Immediate versus deferred delivery of the preterm baby with suspected fetal compromise for improving outcomes
2 December 2013
Findings of the review:
One randomized controlled trial (548 women and 588 babies) of high quality performed in thirteen countries was included. The trial had a wide range of inclusion criteria: the recruited women had different Doppler findings, different obstetric complications and different gestational ages (less than 36 weeks) with fetal compromise. In all cases, the attending clinicians was unsure whether delivery was necessary. There was no difference in intrauterine death and death during the first 28 days of life, composite outcome of death and disability at or after two years, cord pH less than 7.00, Apgar score less than seven at five minutes, and severe neonatal morbidity in immediate versus deferred delivery groups. More babies in the immediate delivery group were ventilated for more than 24 hours and had cerebral palsy at or after two years of age. However, there were no differences in neurodevelopmental impairment at or after two years or death or disability in childhood. More women in the immediate delivery group had caesarean section.

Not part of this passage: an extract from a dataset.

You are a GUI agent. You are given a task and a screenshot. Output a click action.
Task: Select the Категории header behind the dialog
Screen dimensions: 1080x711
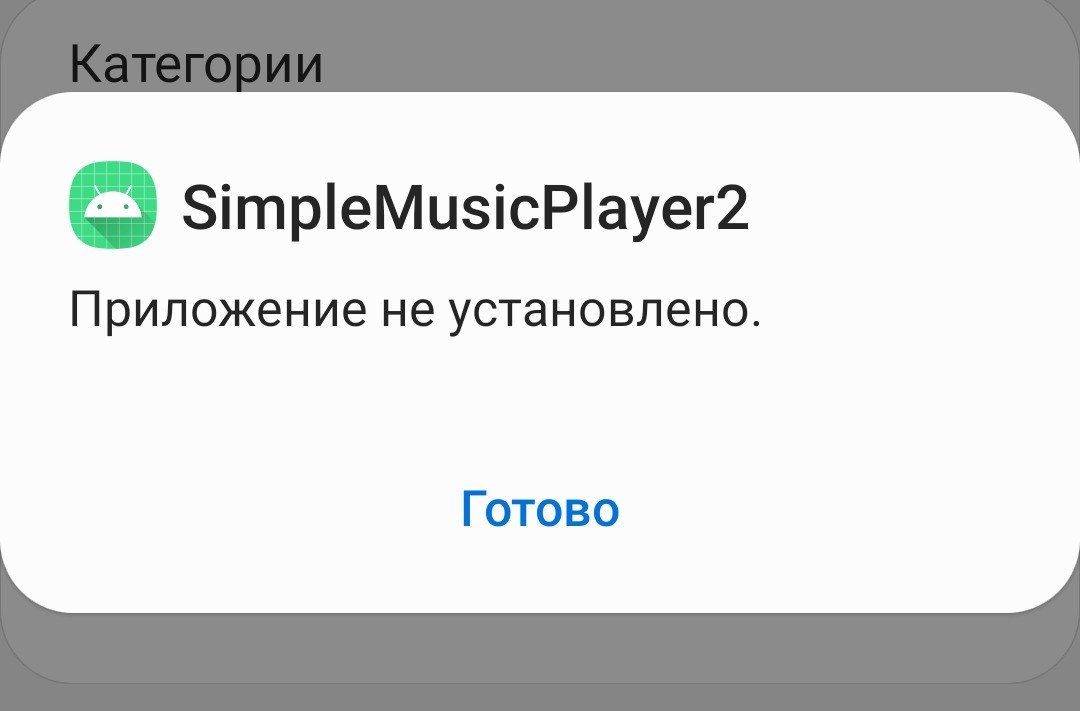coord(196,64)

There is insufficient evidence at the present time to recommend immediate instead of deferred delivery of the preterm baby for suspected fetal compromise. Adequately powered high-quality trials are needed on this issue.
Implementation: There is insufficient evidence at the present time to recommend immediate instead of deferred delivery of the preterm baby for suspected fetal compromise. Adequately powered high-quality trials are needed on this issue.
Citation: Stock SJ, Bricker L, Norman JE. Immediate versus deferred deli very of the preterm baby with suspected fetal compromise for improving outcomes. Cochrane Database of Systematic Reviews 2012, Issue 7. Art. No.: CD008968. DOI: 10.1002/14651858.CD008968.pub2
Immediate delivery of the preterm fetus with suspected compromise may decrease the risk of damage due to intrauterine hypoxia. However, it may also increase the risks of prematurity.
To assess the effects of immediate versus deferred delivery of preterm babies with suspected fetal compromise on neonatal, maternal and long-term outcomes.
We searched the Cochrane Pregnancy and Childbirth Group's Trials Register (27 February 2012).
Randomised trials comparing a policy of immediate delivery with deferred delivery or expectant management in preterm fetuses with suspected in utero compromise. Quasi-randomised trials and trials employing a cluster-randomised design were eligible for inclusion but none were identified.
Data collection and analysis
Two review authors independently evaluated trials for inclusion into the review. Two review authors assessed trial quality and extracted data. Data were checked for accuracy.
We included one trial of 548 women (588 babies) in the review. There was no difference in the primary outcomes of extended perinatal mortality (risk ratio (RR) 1.17, 95% confidence interval (CI) 0.67 to 2.04) or the composite outcome of death or disability at or after two years (RR 1.22, 95% CI 0.85 to 1.75) with immediate delivery compared to deferred delivery. More babies in the immediate delivery group were ventilated for more than 24 hours (RR 1.54, 95% CI 1.20 to 1.97). There were no differences between the immediate delivery and deferred delivery groups in any other individual neonatal morbidity or markers of neonatal morbidity (cord pH less than 7.00, Apgar less than seven at five minutes, convulsions, interventricular haemorrhage or germinal matrix haemorrhage, necrotising enterocolitis and periventricular leucomalacia or ventriculomegaly).
More children in the immediate delivery group had cerebral palsy at or after two years of age (RR 5.88, 95% CI 1.33 to 26.02). There were, however, no differences in neurodevelopment impairment at or after two years (RR 1.72, 95% CI 0.86 to 3.41) or death or disability in childhood (six to 13 years of age) (RR 0.82, 95% CI 0.48 to 1.40). More women in the immediate delivery group had caesarean delivery than in the deferred delivery group (RR 1.15, 95% CI 1.07 to 1.24). Data were not available on any other maternal outcomes.
Currently there is insufficient evidence on the benefits and harms of immediate delivery compared with deferred delivery in cases of suspected fetal compromise at preterm gestations to make firm recommendations to guide clinical practice. Where there is uncertainty whether or not to deliver a preterm fetus with suspected fetal compromise, there seems to be no benefit to immediate delivery. Deferring delivery until test results worsen or increasing gestation favours delivery may improve the outcomes for mother and baby. More research is needed to guide clinical practice.